> INSTRUCTIONS FOR THE TASK:
Please extract all of the records below, copying every line verbatim.

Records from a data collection
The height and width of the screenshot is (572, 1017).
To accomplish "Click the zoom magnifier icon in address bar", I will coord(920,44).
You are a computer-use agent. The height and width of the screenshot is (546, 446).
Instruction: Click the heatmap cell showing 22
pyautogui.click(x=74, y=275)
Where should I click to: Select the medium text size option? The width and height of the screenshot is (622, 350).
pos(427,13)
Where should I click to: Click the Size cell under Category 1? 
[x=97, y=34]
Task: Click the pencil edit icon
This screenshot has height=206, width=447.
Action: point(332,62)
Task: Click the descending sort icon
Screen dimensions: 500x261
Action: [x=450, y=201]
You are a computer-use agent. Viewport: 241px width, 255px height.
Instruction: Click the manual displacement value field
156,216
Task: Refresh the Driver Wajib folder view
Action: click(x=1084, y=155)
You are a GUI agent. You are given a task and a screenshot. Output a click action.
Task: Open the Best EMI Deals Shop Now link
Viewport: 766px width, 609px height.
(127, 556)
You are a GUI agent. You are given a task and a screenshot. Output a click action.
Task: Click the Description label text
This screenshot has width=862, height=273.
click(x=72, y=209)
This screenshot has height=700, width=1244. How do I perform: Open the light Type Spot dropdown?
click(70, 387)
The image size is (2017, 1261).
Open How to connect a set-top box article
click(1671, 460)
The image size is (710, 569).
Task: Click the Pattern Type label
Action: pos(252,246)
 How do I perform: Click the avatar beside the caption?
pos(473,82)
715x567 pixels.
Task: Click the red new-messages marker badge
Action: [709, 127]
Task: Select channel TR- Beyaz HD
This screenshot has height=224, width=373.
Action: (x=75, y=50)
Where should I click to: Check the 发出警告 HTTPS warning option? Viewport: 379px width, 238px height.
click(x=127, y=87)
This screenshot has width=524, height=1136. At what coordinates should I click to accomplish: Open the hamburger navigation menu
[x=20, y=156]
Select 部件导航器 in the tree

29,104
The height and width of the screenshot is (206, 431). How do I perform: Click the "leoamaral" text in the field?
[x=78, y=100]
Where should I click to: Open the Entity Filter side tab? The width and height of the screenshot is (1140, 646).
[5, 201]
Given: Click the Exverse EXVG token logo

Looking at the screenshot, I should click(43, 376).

> PROBLEM SOLUTION:
The height and width of the screenshot is (572, 1017).
To accomplish "Click the zoom magnifier icon in address bar", I will coord(920,44).
You are a computer-use agent. The height and width of the screenshot is (546, 446).
Instruction: Click the heatmap cell showing 22
pyautogui.click(x=74, y=275)
Where should I click to: Select the medium text size option? The width and height of the screenshot is (622, 350).
pos(427,13)
Where should I click to: Click the Size cell under Category 1? 
[x=97, y=34]
Task: Click the pencil edit icon
This screenshot has height=206, width=447.
Action: point(332,62)
Task: Click the descending sort icon
Screen dimensions: 500x261
Action: [x=450, y=201]
You are a computer-use agent. Viewport: 241px width, 255px height.
Instruction: Click the manual displacement value field
156,216
Task: Refresh the Driver Wajib folder view
Action: click(x=1084, y=155)
You are a GUI agent. You are given a task and a screenshot. Output a click action.
Task: Open the Best EMI Deals Shop Now link
Viewport: 766px width, 609px height.
(127, 556)
You are a GUI agent. You are given a task and a screenshot. Output a click action.
Task: Click the Description label text
This screenshot has width=862, height=273.
click(x=72, y=209)
This screenshot has height=700, width=1244. How do I perform: Open the light Type Spot dropdown?
click(70, 387)
The image size is (2017, 1261).
Open How to connect a set-top box article
click(1671, 460)
The image size is (710, 569).
Task: Click the Pattern Type label
Action: pos(252,246)
 How do I perform: Click the avatar beside the caption?
pos(473,82)
715x567 pixels.
Task: Click the red new-messages marker badge
Action: [709, 127]
Task: Select channel TR- Beyaz HD
This screenshot has height=224, width=373.
Action: (x=75, y=50)
Where should I click to: Check the 发出警告 HTTPS warning option? Viewport: 379px width, 238px height.
click(x=127, y=87)
This screenshot has width=524, height=1136. At what coordinates should I click to accomplish: Open the hamburger navigation menu
[x=20, y=156]
Select 部件导航器 in the tree

29,104
The height and width of the screenshot is (206, 431). How do I perform: Click the "leoamaral" text in the field?
[x=78, y=100]
Where should I click to: Open the Entity Filter side tab? The width and height of the screenshot is (1140, 646).
[5, 201]
Given: Click the Exverse EXVG token logo

Looking at the screenshot, I should click(43, 376).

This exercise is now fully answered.